_Written exercise_
Find every line in the records below that contains the string "pixels", and copy each of those lines.

++++ Recorded information ++++

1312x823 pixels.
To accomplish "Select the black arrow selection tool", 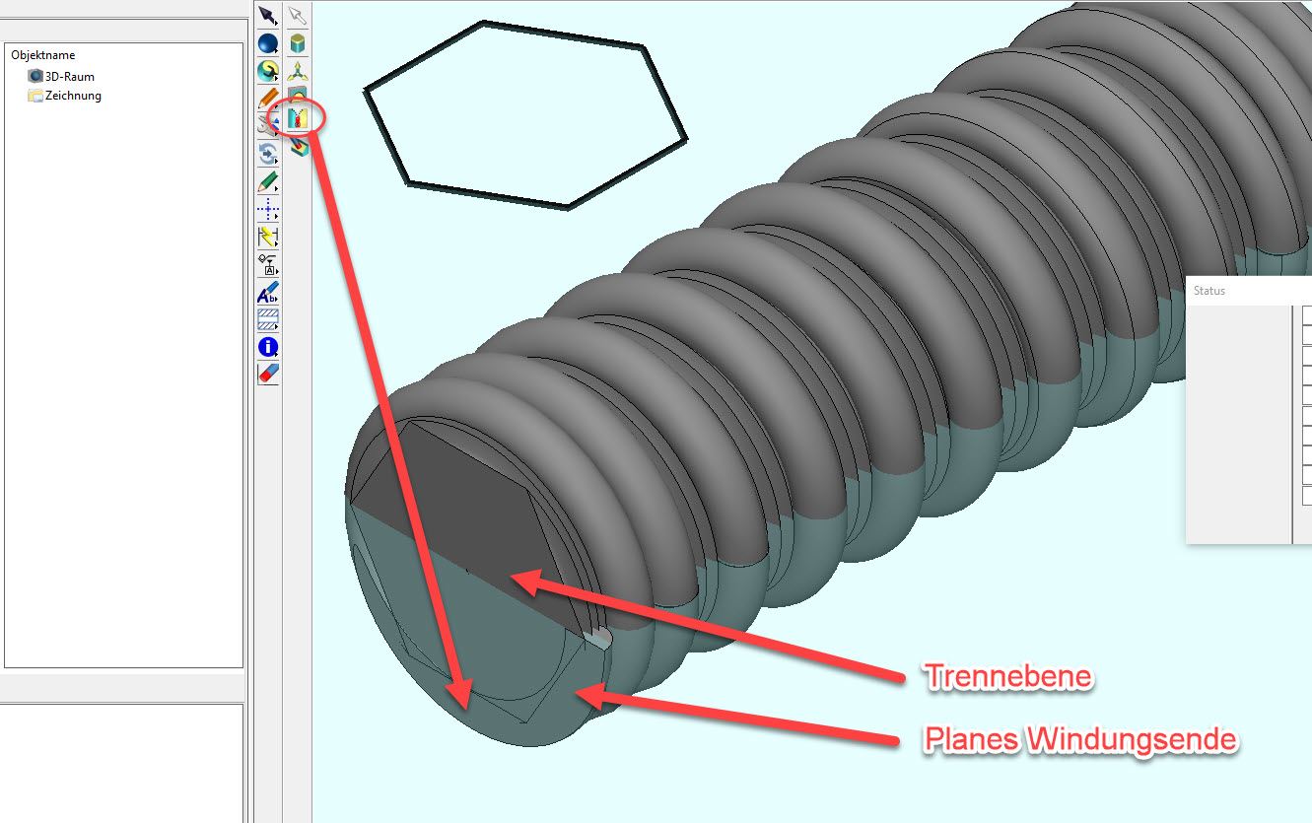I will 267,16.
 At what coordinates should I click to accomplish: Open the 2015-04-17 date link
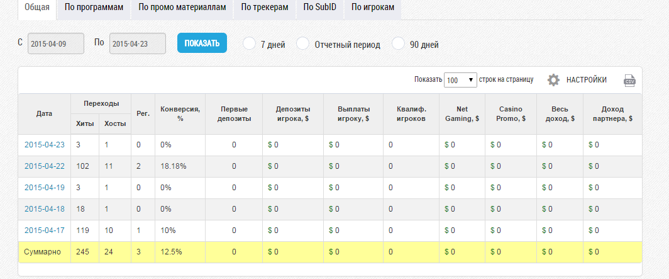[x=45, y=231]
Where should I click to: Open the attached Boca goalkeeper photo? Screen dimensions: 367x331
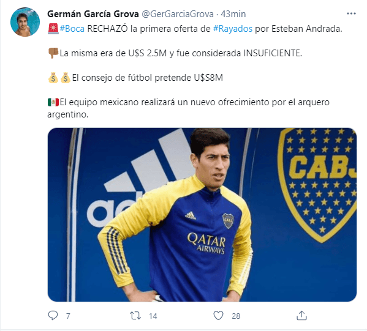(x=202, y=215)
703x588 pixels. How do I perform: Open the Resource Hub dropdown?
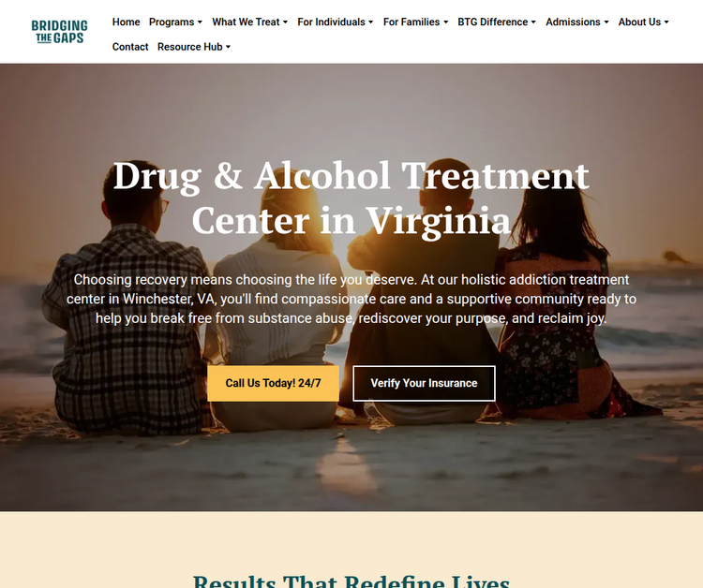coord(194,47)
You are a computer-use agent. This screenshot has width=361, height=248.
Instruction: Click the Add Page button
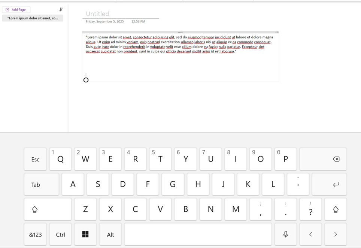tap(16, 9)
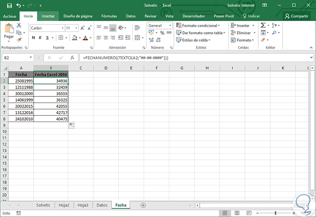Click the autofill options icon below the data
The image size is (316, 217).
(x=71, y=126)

++++

_Solution for this problem_
1312x823 pixels.
703x588 pixels. How do I perform: Open the Resource Hub dropdown?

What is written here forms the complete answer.